→ Directions: The response must contain every record, repeated exactly.

→ Collected data entries:

▼▼▼

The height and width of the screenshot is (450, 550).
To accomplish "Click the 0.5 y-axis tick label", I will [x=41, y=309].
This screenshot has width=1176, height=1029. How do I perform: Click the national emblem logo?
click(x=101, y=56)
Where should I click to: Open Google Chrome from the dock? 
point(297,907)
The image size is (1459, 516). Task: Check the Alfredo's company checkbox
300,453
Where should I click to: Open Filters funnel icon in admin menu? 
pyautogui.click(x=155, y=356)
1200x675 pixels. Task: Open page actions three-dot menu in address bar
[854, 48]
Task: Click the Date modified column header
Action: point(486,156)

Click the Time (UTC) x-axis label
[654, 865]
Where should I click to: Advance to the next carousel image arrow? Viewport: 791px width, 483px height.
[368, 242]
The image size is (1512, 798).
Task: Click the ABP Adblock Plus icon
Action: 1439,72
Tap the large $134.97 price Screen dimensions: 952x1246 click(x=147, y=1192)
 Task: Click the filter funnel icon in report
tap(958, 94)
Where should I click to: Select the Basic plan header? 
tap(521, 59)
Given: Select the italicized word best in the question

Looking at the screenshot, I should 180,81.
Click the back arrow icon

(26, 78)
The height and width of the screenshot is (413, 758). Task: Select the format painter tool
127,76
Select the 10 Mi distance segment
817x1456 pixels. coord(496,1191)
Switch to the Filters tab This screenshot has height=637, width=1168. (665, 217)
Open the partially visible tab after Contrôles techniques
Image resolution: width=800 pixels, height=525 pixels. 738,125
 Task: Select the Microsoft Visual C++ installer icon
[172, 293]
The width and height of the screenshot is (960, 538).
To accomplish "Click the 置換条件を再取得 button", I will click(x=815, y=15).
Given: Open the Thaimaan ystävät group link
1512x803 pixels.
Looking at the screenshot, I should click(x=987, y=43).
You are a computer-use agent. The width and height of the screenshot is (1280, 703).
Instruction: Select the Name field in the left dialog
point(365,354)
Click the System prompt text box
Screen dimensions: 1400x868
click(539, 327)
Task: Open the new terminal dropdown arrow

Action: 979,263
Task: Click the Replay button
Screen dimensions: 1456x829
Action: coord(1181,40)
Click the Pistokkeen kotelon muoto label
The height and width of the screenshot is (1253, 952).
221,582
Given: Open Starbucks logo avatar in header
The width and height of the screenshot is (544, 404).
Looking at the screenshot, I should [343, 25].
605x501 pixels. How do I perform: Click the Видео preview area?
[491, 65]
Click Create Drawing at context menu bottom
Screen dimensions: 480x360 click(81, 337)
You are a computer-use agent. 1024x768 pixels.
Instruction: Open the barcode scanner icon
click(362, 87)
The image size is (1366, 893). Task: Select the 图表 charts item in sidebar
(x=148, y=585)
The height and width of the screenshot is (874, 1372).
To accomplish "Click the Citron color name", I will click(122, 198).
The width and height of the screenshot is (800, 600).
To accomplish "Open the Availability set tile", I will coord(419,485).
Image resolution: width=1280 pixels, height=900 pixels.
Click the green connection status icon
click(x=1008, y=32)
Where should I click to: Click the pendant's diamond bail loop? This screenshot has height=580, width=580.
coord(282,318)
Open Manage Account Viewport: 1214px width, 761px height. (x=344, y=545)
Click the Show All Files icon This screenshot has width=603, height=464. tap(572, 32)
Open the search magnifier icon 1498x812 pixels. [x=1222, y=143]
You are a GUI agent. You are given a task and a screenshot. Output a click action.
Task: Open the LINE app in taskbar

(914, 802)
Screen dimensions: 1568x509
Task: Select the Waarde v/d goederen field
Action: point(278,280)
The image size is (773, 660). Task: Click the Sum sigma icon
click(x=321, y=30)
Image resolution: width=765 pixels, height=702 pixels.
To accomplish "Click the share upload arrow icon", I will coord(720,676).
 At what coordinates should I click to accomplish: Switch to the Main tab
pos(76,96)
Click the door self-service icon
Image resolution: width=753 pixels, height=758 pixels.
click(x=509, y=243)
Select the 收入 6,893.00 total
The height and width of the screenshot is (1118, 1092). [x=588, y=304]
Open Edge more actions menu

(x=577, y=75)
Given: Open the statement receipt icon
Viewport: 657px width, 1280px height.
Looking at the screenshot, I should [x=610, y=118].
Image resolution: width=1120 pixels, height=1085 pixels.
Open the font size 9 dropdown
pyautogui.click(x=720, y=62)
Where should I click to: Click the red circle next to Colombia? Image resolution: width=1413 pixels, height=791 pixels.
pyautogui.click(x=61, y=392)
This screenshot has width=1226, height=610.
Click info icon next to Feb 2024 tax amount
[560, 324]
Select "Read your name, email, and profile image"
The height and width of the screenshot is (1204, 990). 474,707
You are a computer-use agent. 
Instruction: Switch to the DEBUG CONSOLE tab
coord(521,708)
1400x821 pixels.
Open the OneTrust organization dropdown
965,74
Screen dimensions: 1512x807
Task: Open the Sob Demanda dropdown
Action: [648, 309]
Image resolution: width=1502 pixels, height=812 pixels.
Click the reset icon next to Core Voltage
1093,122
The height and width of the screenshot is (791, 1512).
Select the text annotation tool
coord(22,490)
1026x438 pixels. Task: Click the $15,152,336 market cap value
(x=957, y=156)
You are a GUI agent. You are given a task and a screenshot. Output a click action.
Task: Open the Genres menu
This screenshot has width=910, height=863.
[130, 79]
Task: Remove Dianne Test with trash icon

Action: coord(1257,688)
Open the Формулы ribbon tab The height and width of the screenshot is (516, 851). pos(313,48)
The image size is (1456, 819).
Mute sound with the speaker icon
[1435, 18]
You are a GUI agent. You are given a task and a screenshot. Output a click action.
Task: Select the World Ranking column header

▲▲▲

→ Your solution:
The height and width of the screenshot is (450, 550).
To accomplish "Click the 0.5 y-axis tick label", I will [x=41, y=309].
This screenshot has width=1176, height=1029. How do I perform: Click the national emblem logo?
click(x=101, y=56)
Where should I click to: Open Google Chrome from the dock? 
point(297,907)
The image size is (1459, 516). Task: Check the Alfredo's company checkbox
300,453
Where should I click to: Open Filters funnel icon in admin menu? 
pyautogui.click(x=155, y=356)
1200x675 pixels. Task: Open page actions three-dot menu in address bar
[854, 48]
Task: Click the Date modified column header
Action: point(486,156)

Click the Time (UTC) x-axis label
[654, 865]
Where should I click to: Advance to the next carousel image arrow? Viewport: 791px width, 483px height.
[368, 242]
The image size is (1512, 798).
Task: Click the ABP Adblock Plus icon
Action: 1439,72
Tap the large $134.97 price Screen dimensions: 952x1246 click(x=147, y=1192)
 Task: Click the filter funnel icon in report
tap(958, 94)
Where should I click to: Select the Basic plan header? 
tap(521, 59)
Given: Select the italicized word best in the question

Looking at the screenshot, I should 180,81.
Click the back arrow icon

(26, 78)
The height and width of the screenshot is (413, 758). Task: Select the format painter tool
127,76
Select the 10 Mi distance segment
817x1456 pixels. coord(496,1191)
Switch to the Filters tab This screenshot has height=637, width=1168. (665, 217)
Open the partially visible tab after Contrôles techniques
Image resolution: width=800 pixels, height=525 pixels. 738,125
 Task: Select the Microsoft Visual C++ installer icon
[172, 293]
The width and height of the screenshot is (960, 538).
To accomplish "Click the 置換条件を再取得 button", I will click(x=815, y=15).
Given: Open the Thaimaan ystävät group link
1512x803 pixels.
Looking at the screenshot, I should click(x=987, y=43).
You are a computer-use agent. The width and height of the screenshot is (1280, 703).
Instruction: Select the Name field in the left dialog
point(365,354)
Click the System prompt text box
Screen dimensions: 1400x868
click(539, 327)
Task: Open the new terminal dropdown arrow

Action: 979,263
Task: Click the Replay button
Screen dimensions: 1456x829
Action: coord(1181,40)
Click the Pistokkeen kotelon muoto label
The height and width of the screenshot is (1253, 952).
221,582
Given: Open Starbucks logo avatar in header
The width and height of the screenshot is (544, 404).
Looking at the screenshot, I should [343, 25].
605x501 pixels. How do I perform: Click the Видео preview area?
[491, 65]
Click Create Drawing at context menu bottom
Screen dimensions: 480x360 click(81, 337)
You are a computer-use agent. 1024x768 pixels.
Instruction: Open the barcode scanner icon
click(362, 87)
The image size is (1366, 893). Task: Select the 图表 charts item in sidebar
(x=148, y=585)
The height and width of the screenshot is (874, 1372).
To accomplish "Click the Citron color name", I will click(122, 198).
The width and height of the screenshot is (800, 600).
To accomplish "Open the Availability set tile", I will coord(419,485).
Image resolution: width=1280 pixels, height=900 pixels.
Click the green connection status icon
click(x=1008, y=32)
Where should I click to: Click the pendant's diamond bail loop? This screenshot has height=580, width=580.
coord(282,318)
Open Manage Account Viewport: 1214px width, 761px height. (x=344, y=545)
Click the Show All Files icon This screenshot has width=603, height=464. tap(572, 32)
Open the search magnifier icon 1498x812 pixels. [x=1222, y=143]
You are a GUI agent. You are given a task and a screenshot. Output a click action.
Task: Open the LINE app in taskbar

(914, 802)
Screen dimensions: 1568x509
Task: Select the Waarde v/d goederen field
Action: point(278,280)
The image size is (773, 660). Task: Click the Sum sigma icon
click(x=321, y=30)
Image resolution: width=765 pixels, height=702 pixels.
To accomplish "Click the share upload arrow icon", I will coord(720,676).
 At what coordinates should I click to accomplish: Switch to the Main tab
pos(76,96)
Click the door self-service icon
Image resolution: width=753 pixels, height=758 pixels.
click(x=509, y=243)
Select the 收入 6,893.00 total
The height and width of the screenshot is (1118, 1092). [x=588, y=304]
Open Edge more actions menu

(x=577, y=75)
Given: Open the statement receipt icon
Viewport: 657px width, 1280px height.
Looking at the screenshot, I should [x=610, y=118].
Image resolution: width=1120 pixels, height=1085 pixels.
Open the font size 9 dropdown
pyautogui.click(x=720, y=62)
Where should I click to: Click the red circle next to Colombia? Image resolution: width=1413 pixels, height=791 pixels.
pyautogui.click(x=61, y=392)
This screenshot has width=1226, height=610.
Click info icon next to Feb 2024 tax amount
[560, 324]
Select "Read your name, email, and profile image"
The height and width of the screenshot is (1204, 990). 474,707
You are a computer-use agent. 
Instruction: Switch to the DEBUG CONSOLE tab
coord(521,708)
1400x821 pixels.
Open the OneTrust organization dropdown
965,74
Screen dimensions: 1512x807
Task: Open the Sob Demanda dropdown
Action: [648, 309]
Image resolution: width=1502 pixels, height=812 pixels.
Click the reset icon next to Core Voltage
1093,122
The height and width of the screenshot is (791, 1512).
Select the text annotation tool
coord(22,490)
1026x438 pixels. Task: Click the $15,152,336 market cap value
(x=957, y=156)
You are a GUI agent. You are given a task and a screenshot. Output a click action.
Task: Open the Genres menu
This screenshot has width=910, height=863.
[130, 79]
Task: Remove Dianne Test with trash icon

Action: coord(1257,688)
Open the Формулы ribbon tab The height and width of the screenshot is (516, 851). pos(313,48)
The image size is (1456, 819).
Mute sound with the speaker icon
[1435, 18]
You are a GUI agent. You are given a task and a screenshot. Output a click action.
Task: Select the World Ranking column header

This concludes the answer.